Rattle

Rattle 1920 1440 Julie Rea

I taped flyers to the maple trees that lined both sides of the street. Your gap-toothed smile stared back at me, crooked school tie, and favourite pink bow. I only had one poster left in my bundle. I smoothed it flat against the wine-coloured bark, ripping off pieces of duct tape with my teeth to paste down the edges. The sky was overcast, gunmetal grey, but the heat was stifling; sweat, oily as sardine water, trickled down the back of my neck. I looked again at your face, your flushed pink cheek, puckered from the ridges of the bark underneath. I hovered my finger over it a moment and, as I pulled my hand away, a random thought flashed through my mind. I had read somewhere once that Stradivarius violins are all carved from maple wood, every one of them. I stored this away, to tell you about it later.

Your Mother ambled across the road towards me and flipped over her empty cardboard box. “We need to print more,” she sighed, her voice thin as wire. She fished around in the pocket of her woollen cardigan, then lit up a cigarette. She gazed blankly along the street, arms tight across her chest, inhaling deeply. There were lines at the corners of her eyes now. I squatted down on the lip of the kerb, my mouth dry as dust, damp patches under my arms.

“Aren’t you hot?” I asked.

“I’m freezing.” She took one long last drag, then mashed the cigarette out under her boot.

From a nearby garden, we smelled the familiar tang of burgers and steaks on a barbecue, and heard a faint tangle of voices, tinny music, kid’s laughter. I slowly stood up and gathered our belongings.
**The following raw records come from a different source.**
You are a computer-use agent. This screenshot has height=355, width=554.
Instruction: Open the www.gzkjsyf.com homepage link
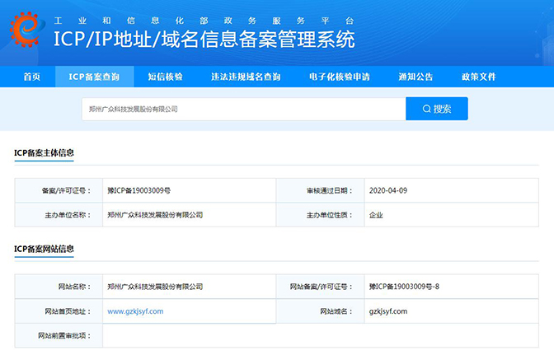pyautogui.click(x=135, y=311)
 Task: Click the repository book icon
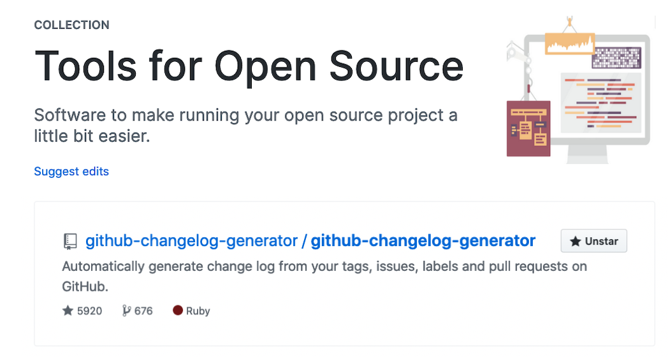(x=70, y=242)
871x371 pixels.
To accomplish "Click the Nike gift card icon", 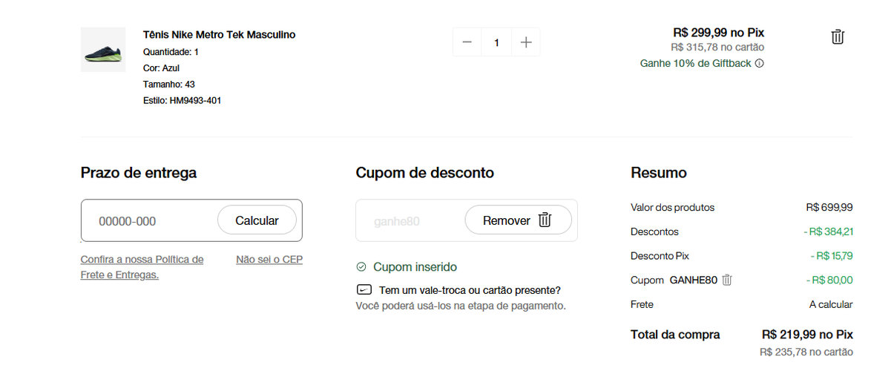I will coord(364,290).
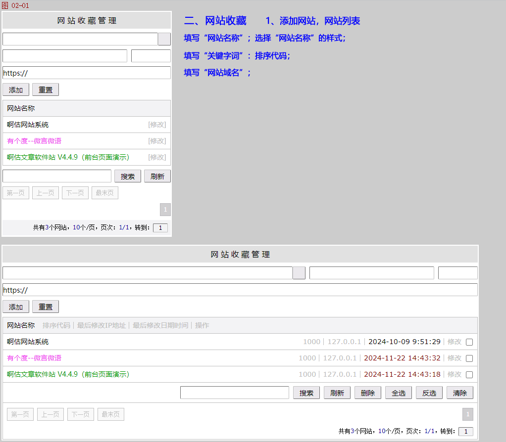Viewport: 506px width, 442px height.
Task: Click [修改] beside 啊估网站系统 in the narrow panel
Action: click(157, 125)

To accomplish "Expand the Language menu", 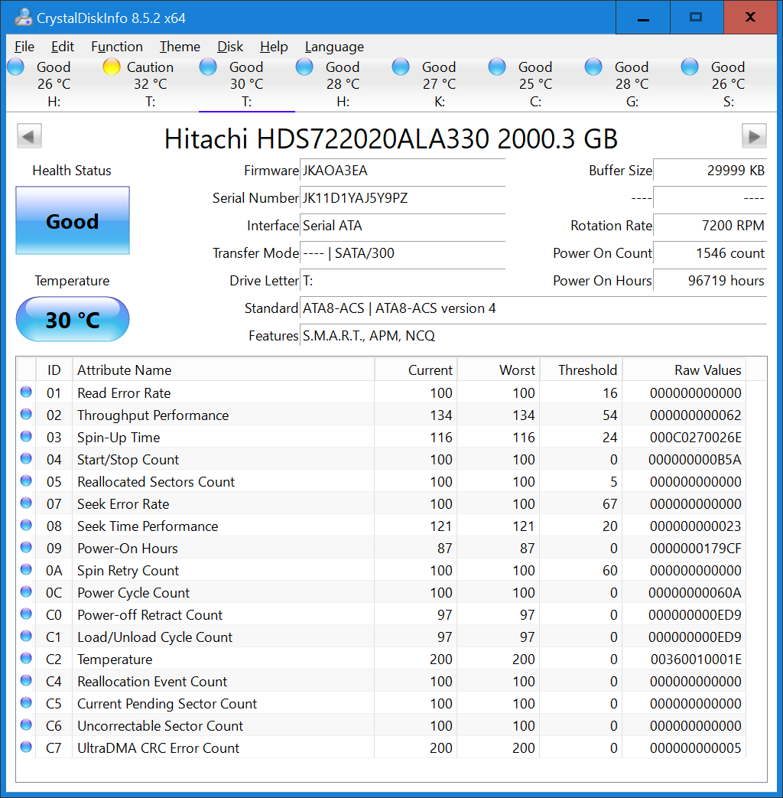I will pyautogui.click(x=334, y=47).
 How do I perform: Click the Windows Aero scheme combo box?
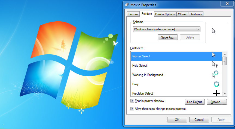[166, 29]
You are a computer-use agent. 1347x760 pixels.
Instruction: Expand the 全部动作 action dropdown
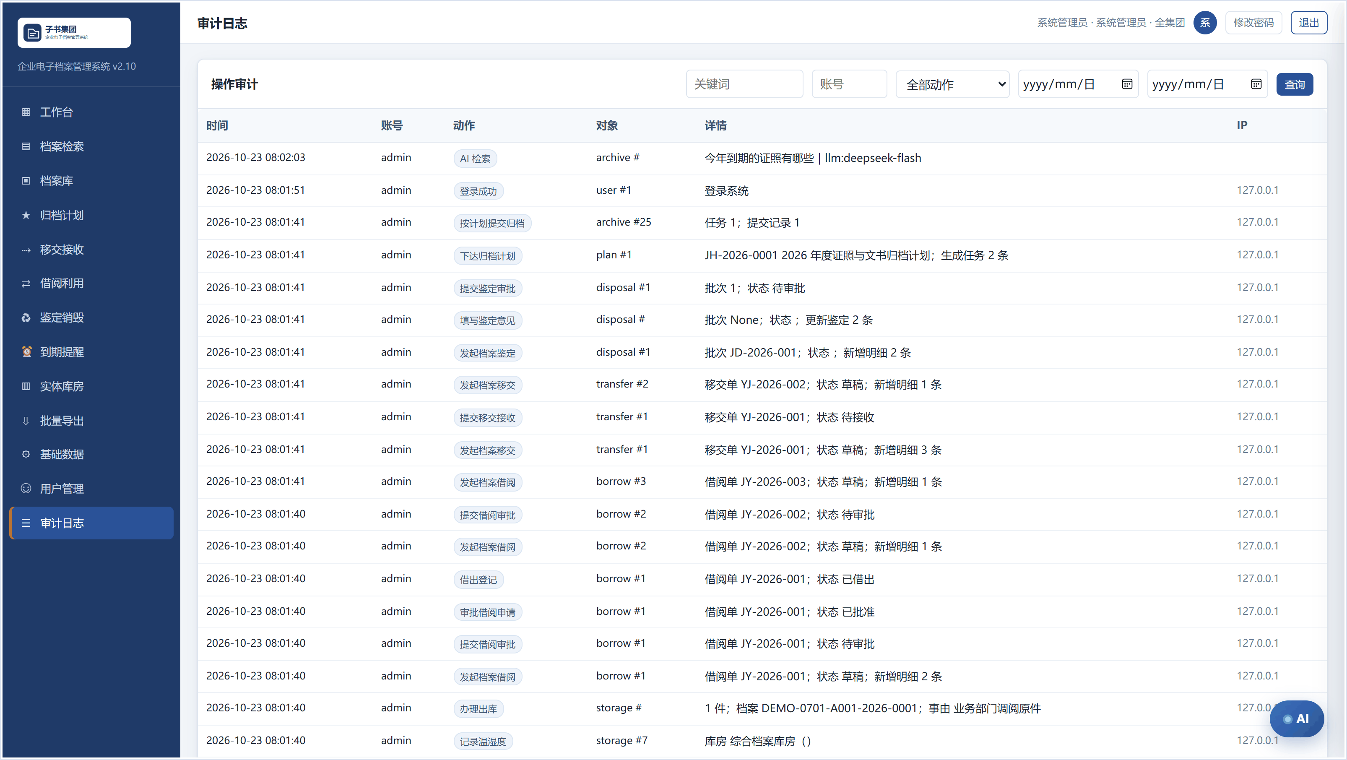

Before we left, I turned to stare at those gnarly trees, like old men stooped over, praying. They’ll watch over you, I thought, closing my eyes, and that, at least, was a comfort. It was hard to leave. The image of your face, repeating down the street, like a grey echo.

*

It was a clammy Sunday afternoon when we heard the rap of knuckles on the door. Your Mother was making a lamb casserole, slicing leeks and carrots on the chopping board, when the banging started again. She stopped; knife poised in mid-air and glanced over to me. We both knew you’d never knock.

I blinked hard at the police officer standing on our porch.

“I’m sorry to disturb you Sir, but are you Mister Anthony Weinberg?”

I nodded. “Yes?”

He lowered his voice. “It might be better if I speak with you and Mrs Weinberg inside.” A hard knot of panic lodged low in my stomach.

Ushered inside, he kept his eyes to the floor. He held a navy-blue cap in his hands and twirled the brim of it between his fingers. He hovered on the edge of our sofa, and gave a brief, awkward smile; one of his front teeth was made of porcelain.

“Who was it?” she called from the kitchen.

The cooking pots gently clattered and a humid breeze drifted in from the open windows, making the curtains swell. I coughed several times.

“Anne,” I shouted. “Annie? Could you please come out here for a second?”

“Oh,” she said brightly when she saw him. “Hello?” Then a shadow of realisation passed over her face, and her smile faded. He gently motioned for her to sit down beside me.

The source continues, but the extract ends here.